「ミスター・サロンパス」と呼ばれた久光製薬の中興の祖、中冨正義氏が亡くなってから、この11月でちょうど10年が経つ。孫の一榮氏が率いるいまの久光の経営を、草葉の陰からどんなに気を揉んで見つめていることだろう。
大枚を叩いてオフィシャルパートナー契約を結んだ東京五輪・パラリンピックが、うたかたの盛り上がりで終わったこと。あるいは、「サロンパスホット」の製造過程で医薬品医療機器法に抵触する省令違反があり、鳥栖工場が8日間の業務停止処分を受けたことなどは、「遺憾」な事象ではあるとはいえ、極論すれば一過性の問題である。
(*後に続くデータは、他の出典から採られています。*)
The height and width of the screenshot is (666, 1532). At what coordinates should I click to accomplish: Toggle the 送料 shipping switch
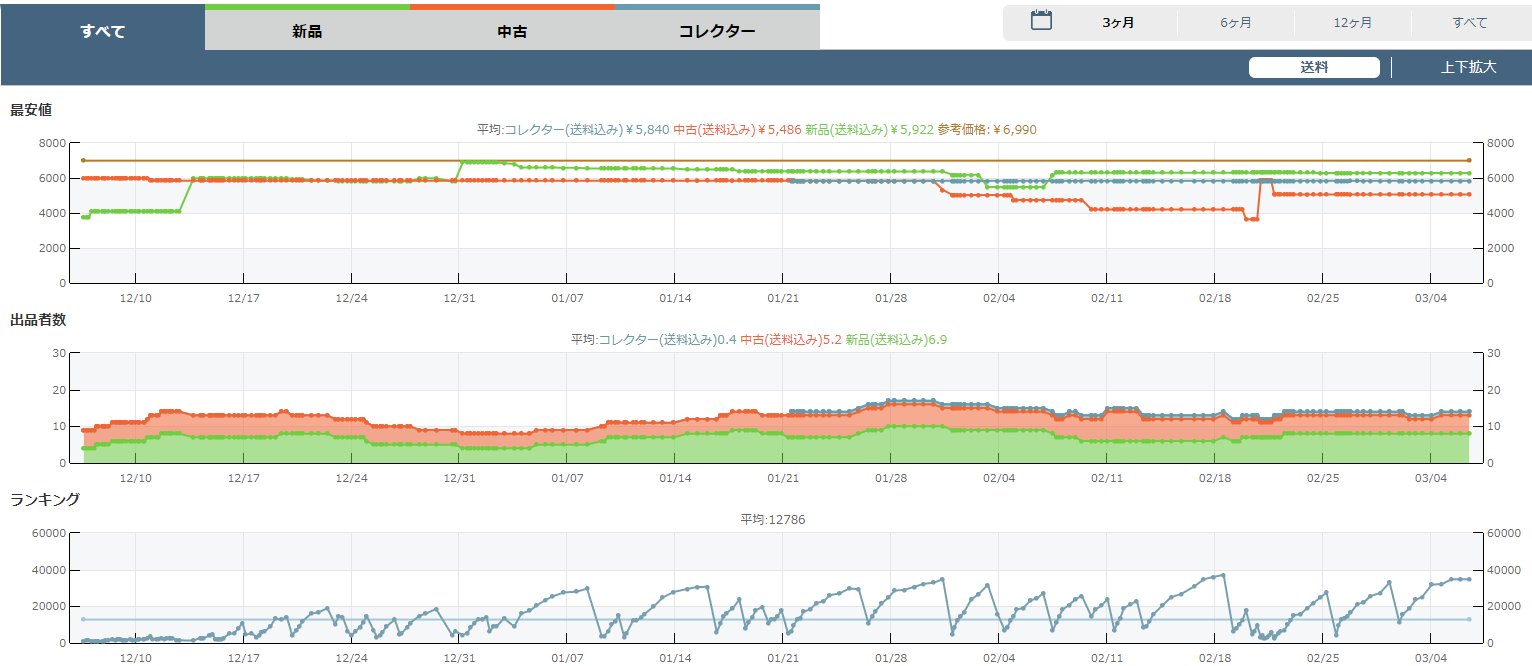coord(1314,68)
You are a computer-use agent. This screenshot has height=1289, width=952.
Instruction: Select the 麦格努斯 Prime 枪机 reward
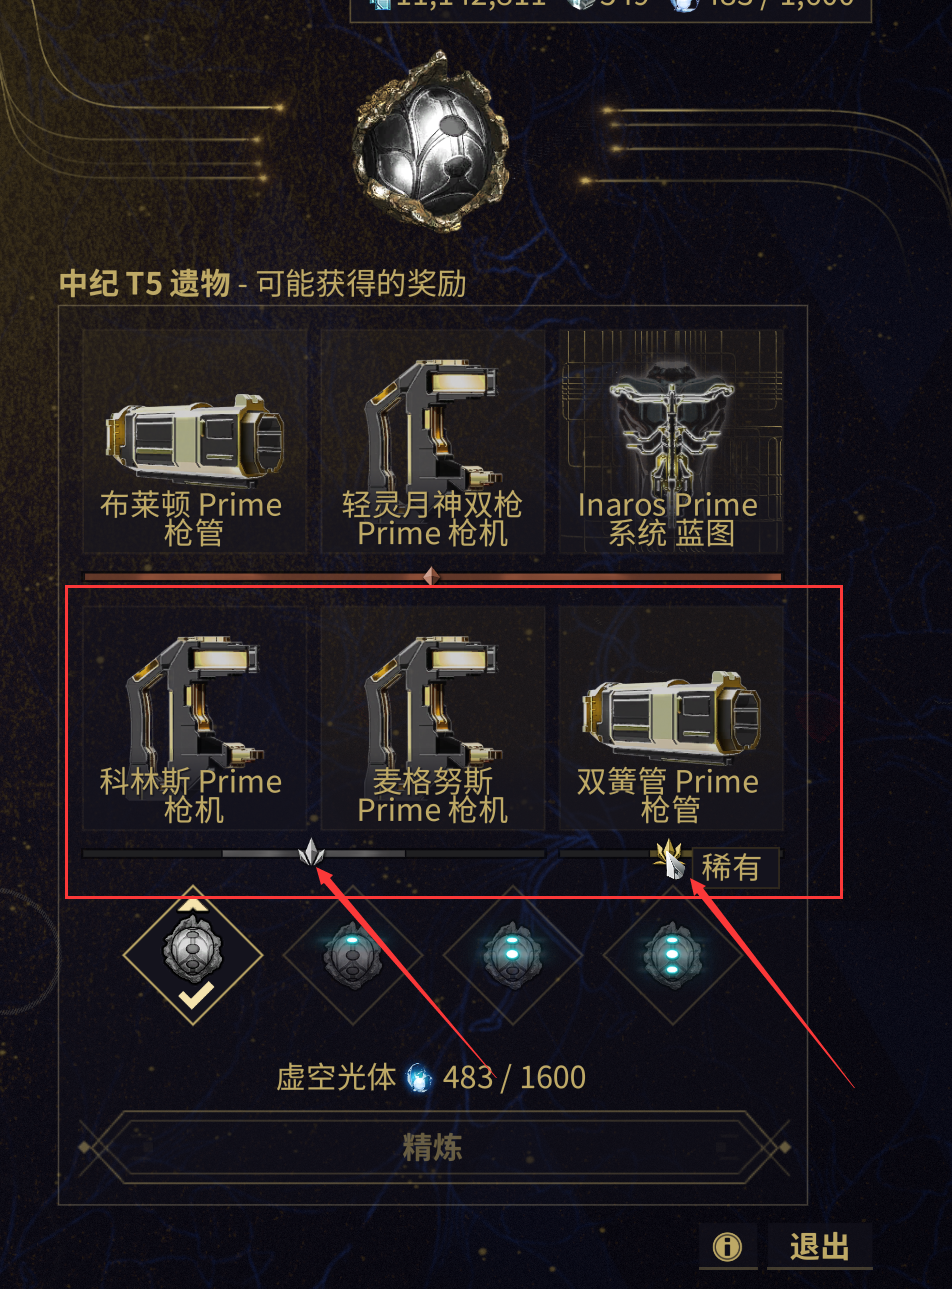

より深刻で根深いのは久光という会社から、成長を期待させるタネも、安心を保障するプロダクツも、医療や社会を変えようとするビジョンも、すっかり見当たらなくなったということのほうだ。残念ながら現行の延長線上では、中・長期にわたる低迷を予想せざるを得ない。実際、株価も「正直」な反応を見せる。景気変動の影響を受けにくいディフェンシブ銘柄の有望株として、株価が1万円近くまで高騰したのも昔。足元では4000円台前半まで下落し、なおも下値を探ろうとしている。自己資本比率が80%を超えるという安定した財務体質、緩やかながらも毎年増配を続ける配当政策にもかかわらず、市場関係者の心はすっかり離れてしまった。